**Goal**
Return all of the lines below unchanged and in their original order.

Data records

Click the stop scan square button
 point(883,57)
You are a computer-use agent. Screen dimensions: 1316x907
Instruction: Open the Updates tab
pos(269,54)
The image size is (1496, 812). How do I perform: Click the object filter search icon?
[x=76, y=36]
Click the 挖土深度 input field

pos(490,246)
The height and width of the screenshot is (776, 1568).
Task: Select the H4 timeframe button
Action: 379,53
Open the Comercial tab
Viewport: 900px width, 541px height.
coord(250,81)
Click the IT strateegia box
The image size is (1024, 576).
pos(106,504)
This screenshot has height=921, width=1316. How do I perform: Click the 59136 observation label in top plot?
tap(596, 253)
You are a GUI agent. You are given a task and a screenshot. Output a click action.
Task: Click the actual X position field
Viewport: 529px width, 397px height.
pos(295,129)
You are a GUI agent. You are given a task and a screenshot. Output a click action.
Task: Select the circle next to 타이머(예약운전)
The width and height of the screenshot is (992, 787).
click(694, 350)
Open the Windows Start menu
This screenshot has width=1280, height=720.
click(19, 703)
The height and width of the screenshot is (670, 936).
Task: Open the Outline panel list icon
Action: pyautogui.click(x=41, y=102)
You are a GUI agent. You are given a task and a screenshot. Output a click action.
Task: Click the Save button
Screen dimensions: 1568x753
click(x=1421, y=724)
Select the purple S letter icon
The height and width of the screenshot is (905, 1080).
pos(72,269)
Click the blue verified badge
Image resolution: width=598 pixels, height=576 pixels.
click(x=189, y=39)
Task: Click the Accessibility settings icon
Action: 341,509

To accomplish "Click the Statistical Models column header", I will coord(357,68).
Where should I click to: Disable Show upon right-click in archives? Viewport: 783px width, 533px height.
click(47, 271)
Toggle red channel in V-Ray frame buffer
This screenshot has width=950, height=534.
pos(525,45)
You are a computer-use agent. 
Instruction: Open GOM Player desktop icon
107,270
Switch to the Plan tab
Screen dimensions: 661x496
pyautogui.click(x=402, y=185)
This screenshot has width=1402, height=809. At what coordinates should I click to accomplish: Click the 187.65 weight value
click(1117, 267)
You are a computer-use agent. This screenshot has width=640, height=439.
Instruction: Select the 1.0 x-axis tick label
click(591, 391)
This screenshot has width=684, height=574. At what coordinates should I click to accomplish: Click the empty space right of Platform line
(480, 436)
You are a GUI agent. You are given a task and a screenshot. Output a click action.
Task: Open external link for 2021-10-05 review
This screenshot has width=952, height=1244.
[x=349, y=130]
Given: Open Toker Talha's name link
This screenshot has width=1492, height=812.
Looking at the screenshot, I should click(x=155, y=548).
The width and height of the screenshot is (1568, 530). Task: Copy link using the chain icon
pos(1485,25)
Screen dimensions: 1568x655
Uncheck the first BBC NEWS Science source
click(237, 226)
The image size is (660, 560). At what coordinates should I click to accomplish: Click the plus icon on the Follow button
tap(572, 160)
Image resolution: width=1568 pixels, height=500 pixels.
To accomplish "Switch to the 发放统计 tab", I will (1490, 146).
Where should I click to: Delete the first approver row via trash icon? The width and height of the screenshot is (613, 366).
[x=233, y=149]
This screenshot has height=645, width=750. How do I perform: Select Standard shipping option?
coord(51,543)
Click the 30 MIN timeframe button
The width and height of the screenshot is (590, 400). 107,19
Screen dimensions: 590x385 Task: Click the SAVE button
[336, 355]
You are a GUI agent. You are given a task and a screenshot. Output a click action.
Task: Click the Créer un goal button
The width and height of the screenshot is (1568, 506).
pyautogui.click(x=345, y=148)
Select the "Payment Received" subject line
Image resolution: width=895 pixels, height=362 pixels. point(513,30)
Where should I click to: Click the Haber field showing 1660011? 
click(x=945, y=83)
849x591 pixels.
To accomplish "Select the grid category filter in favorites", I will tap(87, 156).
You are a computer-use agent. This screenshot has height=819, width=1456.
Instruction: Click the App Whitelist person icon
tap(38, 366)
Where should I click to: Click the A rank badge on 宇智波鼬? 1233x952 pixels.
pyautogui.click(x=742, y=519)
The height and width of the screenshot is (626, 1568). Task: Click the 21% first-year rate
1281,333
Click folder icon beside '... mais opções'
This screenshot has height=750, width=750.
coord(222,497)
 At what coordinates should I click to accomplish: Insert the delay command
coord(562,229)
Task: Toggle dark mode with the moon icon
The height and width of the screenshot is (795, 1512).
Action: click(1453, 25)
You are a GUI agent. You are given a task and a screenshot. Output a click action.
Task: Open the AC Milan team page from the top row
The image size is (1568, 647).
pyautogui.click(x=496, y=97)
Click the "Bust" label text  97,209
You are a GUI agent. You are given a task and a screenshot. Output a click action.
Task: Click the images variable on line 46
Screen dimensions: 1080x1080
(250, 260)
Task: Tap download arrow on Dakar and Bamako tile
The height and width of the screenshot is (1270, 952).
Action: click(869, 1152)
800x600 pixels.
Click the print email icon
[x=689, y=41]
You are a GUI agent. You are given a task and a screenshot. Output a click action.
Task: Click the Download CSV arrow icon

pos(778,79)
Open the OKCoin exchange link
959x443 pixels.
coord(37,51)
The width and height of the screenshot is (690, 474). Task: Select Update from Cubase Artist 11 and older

**Result**
Click the stop scan square button
 point(883,57)
You are a computer-use agent. Screen dimensions: 1316x907
Instruction: Open the Updates tab
pos(269,54)
The image size is (1496, 812). How do I perform: Click the object filter search icon?
[x=76, y=36]
Click the 挖土深度 input field

pos(490,246)
The height and width of the screenshot is (776, 1568).
Task: Select the H4 timeframe button
Action: 379,53
Open the Comercial tab
Viewport: 900px width, 541px height.
coord(250,81)
Click the IT strateegia box
The image size is (1024, 576).
pos(106,504)
This screenshot has height=921, width=1316. How do I perform: Click the 59136 observation label in top plot?
tap(596, 253)
You are a GUI agent. You are given a task and a screenshot. Output a click action.
Task: Click the actual X position field
Viewport: 529px width, 397px height.
pos(295,129)
You are a GUI agent. You are given a task and a screenshot. Output a click action.
Task: Select the circle next to 타이머(예약운전)
The width and height of the screenshot is (992, 787).
click(694, 350)
Open the Windows Start menu
This screenshot has width=1280, height=720.
click(19, 703)
The height and width of the screenshot is (670, 936).
Task: Open the Outline panel list icon
Action: pyautogui.click(x=41, y=102)
You are a GUI agent. You are given a task and a screenshot. Output a click action.
Task: Click the Save button
Screen dimensions: 1568x753
click(x=1421, y=724)
Select the purple S letter icon
The height and width of the screenshot is (905, 1080).
pos(72,269)
Click the blue verified badge
Image resolution: width=598 pixels, height=576 pixels.
click(x=189, y=39)
Task: Click the Accessibility settings icon
Action: 341,509

To accomplish "Click the Statistical Models column header", I will coord(357,68).
Where should I click to: Disable Show upon right-click in archives? Viewport: 783px width, 533px height.
click(47, 271)
Toggle red channel in V-Ray frame buffer
This screenshot has width=950, height=534.
pos(525,45)
You are a computer-use agent. 
Instruction: Open GOM Player desktop icon
107,270
Switch to the Plan tab
Screen dimensions: 661x496
pyautogui.click(x=402, y=185)
This screenshot has width=1402, height=809. At what coordinates should I click to accomplish: Click the 187.65 weight value
click(1117, 267)
You are a computer-use agent. This screenshot has width=640, height=439.
Instruction: Select the 1.0 x-axis tick label
click(591, 391)
This screenshot has width=684, height=574. At what coordinates should I click to accomplish: Click the empty space right of Platform line
(480, 436)
You are a GUI agent. You are given a task and a screenshot. Output a click action.
Task: Open external link for 2021-10-05 review
This screenshot has width=952, height=1244.
[x=349, y=130]
Given: Open Toker Talha's name link
This screenshot has width=1492, height=812.
Looking at the screenshot, I should click(x=155, y=548).
The width and height of the screenshot is (1568, 530). Task: Copy link using the chain icon
pos(1485,25)
Screen dimensions: 1568x655
Uncheck the first BBC NEWS Science source
click(237, 226)
The image size is (660, 560). At what coordinates should I click to accomplish: Click the plus icon on the Follow button
tap(572, 160)
Image resolution: width=1568 pixels, height=500 pixels.
To accomplish "Switch to the 发放统计 tab", I will (1490, 146).
Where should I click to: Delete the first approver row via trash icon? The width and height of the screenshot is (613, 366).
[x=233, y=149]
This screenshot has height=645, width=750. How do I perform: Select Standard shipping option?
coord(51,543)
Click the 30 MIN timeframe button
The width and height of the screenshot is (590, 400). 107,19
Screen dimensions: 590x385 Task: Click the SAVE button
[336, 355]
You are a GUI agent. You are given a task and a screenshot. Output a click action.
Task: Click the Créer un goal button
The width and height of the screenshot is (1568, 506).
pyautogui.click(x=345, y=148)
Select the "Payment Received" subject line
Image resolution: width=895 pixels, height=362 pixels. point(513,30)
Where should I click to: Click the Haber field showing 1660011? 
click(x=945, y=83)
849x591 pixels.
To accomplish "Select the grid category filter in favorites", I will tap(87, 156).
You are a computer-use agent. This screenshot has height=819, width=1456.
Instruction: Click the App Whitelist person icon
tap(38, 366)
Where should I click to: Click the A rank badge on 宇智波鼬? 1233x952 pixels.
pyautogui.click(x=742, y=519)
The height and width of the screenshot is (626, 1568). Task: Click the 21% first-year rate
1281,333
Click folder icon beside '... mais opções'
This screenshot has height=750, width=750.
coord(222,497)
 At what coordinates should I click to accomplish: Insert the delay command
coord(562,229)
Task: Toggle dark mode with the moon icon
The height and width of the screenshot is (795, 1512).
Action: click(1453, 25)
You are a GUI agent. You are given a task and a screenshot. Output a click action.
Task: Open the AC Milan team page from the top row
The image size is (1568, 647).
pyautogui.click(x=496, y=97)
Click the "Bust" label text  97,209
You are a GUI agent. You are given a task and a screenshot. Output a click action.
Task: Click the images variable on line 46
Screen dimensions: 1080x1080
(250, 260)
Task: Tap download arrow on Dakar and Bamako tile
The height and width of the screenshot is (1270, 952).
Action: click(869, 1152)
800x600 pixels.
Click the print email icon
[x=689, y=41]
You are a GUI agent. You are given a task and a screenshot. Output a click action.
Task: Click the Download CSV arrow icon

pos(778,79)
Open the OKCoin exchange link
959x443 pixels.
coord(37,51)
The width and height of the screenshot is (690, 474). Task: Select Update from Cubase Artist 11 and older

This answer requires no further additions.